§ **Material for this exercise**:
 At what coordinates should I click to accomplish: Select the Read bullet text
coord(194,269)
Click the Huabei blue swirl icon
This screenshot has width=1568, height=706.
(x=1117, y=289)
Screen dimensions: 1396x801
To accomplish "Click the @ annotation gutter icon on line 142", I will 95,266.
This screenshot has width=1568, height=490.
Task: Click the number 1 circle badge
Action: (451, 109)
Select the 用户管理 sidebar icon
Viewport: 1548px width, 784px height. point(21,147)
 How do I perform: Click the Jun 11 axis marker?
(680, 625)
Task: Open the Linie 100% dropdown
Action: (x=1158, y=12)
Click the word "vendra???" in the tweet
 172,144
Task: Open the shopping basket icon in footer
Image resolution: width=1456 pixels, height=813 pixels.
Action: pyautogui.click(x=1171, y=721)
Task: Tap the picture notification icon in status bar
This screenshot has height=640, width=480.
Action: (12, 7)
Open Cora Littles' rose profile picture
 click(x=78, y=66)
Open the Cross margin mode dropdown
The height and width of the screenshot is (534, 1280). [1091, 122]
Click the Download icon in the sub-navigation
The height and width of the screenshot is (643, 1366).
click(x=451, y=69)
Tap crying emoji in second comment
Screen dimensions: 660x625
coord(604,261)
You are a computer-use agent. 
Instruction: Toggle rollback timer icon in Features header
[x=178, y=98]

§ **Task details**: Reproduce the listing above verbatim, keeping every line in its original order.

§ **Correct answer**:
 At what coordinates should I click to accomplish: Select the Read bullet text
coord(194,269)
Click the Huabei blue swirl icon
This screenshot has width=1568, height=706.
(x=1117, y=289)
Screen dimensions: 1396x801
To accomplish "Click the @ annotation gutter icon on line 142", I will 95,266.
This screenshot has width=1568, height=490.
Task: Click the number 1 circle badge
Action: (451, 109)
Select the 用户管理 sidebar icon
Viewport: 1548px width, 784px height. point(21,147)
 How do I perform: Click the Jun 11 axis marker?
(680, 625)
Task: Open the Linie 100% dropdown
Action: (x=1158, y=12)
Click the word "vendra???" in the tweet
 172,144
Task: Open the shopping basket icon in footer
Image resolution: width=1456 pixels, height=813 pixels.
Action: pyautogui.click(x=1171, y=721)
Task: Tap the picture notification icon in status bar
This screenshot has height=640, width=480.
Action: (12, 7)
Open Cora Littles' rose profile picture
 click(x=78, y=66)
Open the Cross margin mode dropdown
The height and width of the screenshot is (534, 1280). [1091, 122]
Click the Download icon in the sub-navigation
The height and width of the screenshot is (643, 1366).
click(x=451, y=69)
Tap crying emoji in second comment
Screen dimensions: 660x625
coord(604,261)
You are a computer-use agent. 
Instruction: Toggle rollback timer icon in Features header
[x=178, y=98]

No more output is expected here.